_Fragmento seleccionado_.

**********

Existe abundante documentación relativa a estos sucesos, por lo que Caro Baroja se extiende presentando el caso de manera muy ordenada y objetiva, con muchos e interesantes detalles que aportan gran colorido a la narración, y algunas apreciaciones personales que, lejos de afectar el punto de vista del lector sensato, se agradecen por su ecuanimidad y buen juicio.
Una vez involucrado el tribunal de Logroño se nombra un comisionado para realizar una inspección in situ; recae el nombramiento en el inquisidor don Juan Valle Alvarado, dedicando este varios meses a su labor de investigación en Zugarramurdi y recopilando muchas denuncias, según las cuales quedaban inculpadas cerca de trescientas personas por delitos de brujería, dejando aparte a los niños. Hasta cuarenta de ellas que parecían más culpables serán apresadas y llevadas a Logroño, donde a primeros de Junio de 1610 se celebraría una consulta en la que participó el mismo inquisidor junto a otros dos jueces, un representante eclesiástico y algunos auxiliares.
La pesquisas llevadas a cabo durante el proceso condujeron al establecimiento de ciertos hechos determinantes: se llegó a constatar que existía una auténtica secta brujeril en Zugarramurdi con una jerarquía y funciones bien concretas, y se achacó a los presuntos brujos y brujas actos punibles como la metamorfosis en animales diversos, la creación de tempestades con objeto de confundir a los navíos de las costas cercanas, los maleficios contra campos y animales, maleficios contra personas, vampirismo y necrofagia sobre todo con niños además por supuesto de la reunión en aquelarres (sabbat) con las consabidas misas negras y acciones perversas de adoración al demonio. Como resultado final del proceso, se dictaron sentencias que iban desde la reconciliación de dieciocho personas que confesaron sus culpas y pidieron misericordia, la pena capital (quema en la hoguera) de otras siete personas que se resistieron y también pena capital (en efigie, simbólicamente) para otras cinco que para entonces ya habían fallecido.
De todo lo anterior destacan dos conclusiones inmediatas: que los hechos atribuidos a los acusados son los típicos estereotipos que se achacan desde siempre a todo brujo que se precie, y que el resultado del proceso no fue tan cruento como pueda parecer por la magnitud que se dio posteriormente al caso, que obviamente traspasó fronteras y cuyo eco ha llegado hasta nuestros días con fuerza amplificado sin duda por la opinión de personajes célebres que intervinieron para criticar con sorna las actuaciones, como sería el caso del dramaturgo Leandro Fernández de Moratín. Sin embargo, ni que decir tiene que las condenas no son comparables en crudeza a las coetáneas de De Lancre.
Entrando en los pormenores del proceso, diversos documentos atestiguan que no hubo unanimidad entre los tres jueces encargados: uno de ellos, Alonso de Salazar y Frías, parece ser que desde un principio venía poniendo objeciones a las actuaciones, llegando a posicionarse contra los otros dos a la vista de las condenas. A resultas del proceso, este juez fue comisionado para verificar actuaciones posteriores lo que aprovechó para continuar las pesquisas durante los siguientes años, ampliando la zona de investigación por el norte de Navarra y recabando gran cantidad de información adicional, a partir de lo cual elaboró unos textos muy significativos y que aportarían un nuevo punto de vista al tema de la brujería.

**********

_Material proporcionado_.

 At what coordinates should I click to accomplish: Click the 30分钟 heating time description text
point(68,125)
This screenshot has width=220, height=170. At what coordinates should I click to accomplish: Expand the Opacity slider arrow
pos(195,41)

**********

_Descripción de la tarea_.
Continúa el texto sobre el proceso de brujería de Zugarramurdi a partir de su última frase.

_Respuesta escrita_.
Salazar partía de la idea de que la mayoría de acusaciones y declaraciones eran producto de la imaginación. Achacaba también muchos de los testimonios a la sugestión colectiva, malicia e ignorancia de los testigos y, después una investigación metódica y prolija, su conclusión final fue que ninguno de los hechos testificados había sucedido en realidad. Consideró el proceso de Logroño como realizado con ligereza, lamentándose de no haber insistido más en sus puntos de vista durante el desarrollo de dicho proceso. Lógicamente, estas declaraciones tuvieron su contestación por parte de los jueces afectados, pero quedaron para el futuro como un respetable punto de vista muy a tener en cuenta, y que ciertamente lo sería a partir de entonces incluso por la propia inquisición española.
Sin embargo, insiste Caro Baroja en el hecho de que las autoridades civiles y los predicadores locales de la región persistieron en su actitud de considerar la brujería como algo habitual, muy pernicioso y ante lo que había que actuar enérgicamente. Evidentemente hacían caso omiso a criterios como los del inquisidor Salazar, y presionaban a la inquisición continuamente para que tomara cartas en el asunto. Pero la inquisición, sobre todo a partir de los juicios de 1610, había tomado una posición de bastante recelo ante estos casos, con lo cual respondía mayormente con evasivas a las insistentes peticiones de los poderes locales. Esto no impidió que arreciaran las protestas y escritos, más o menos pretenciosos, que seguían aportando razones para purificar de brujas maléficas los pueblos y villas. Afortunadamente, estos febriles alegatos fueron convenientemente refrenados por las autoridades inquisitoriales en última instancia lo que no impedía que se siguieran efectuando detenciones y actuaciones contra presuntos brujos y brujas por parte de los ayuntamientos.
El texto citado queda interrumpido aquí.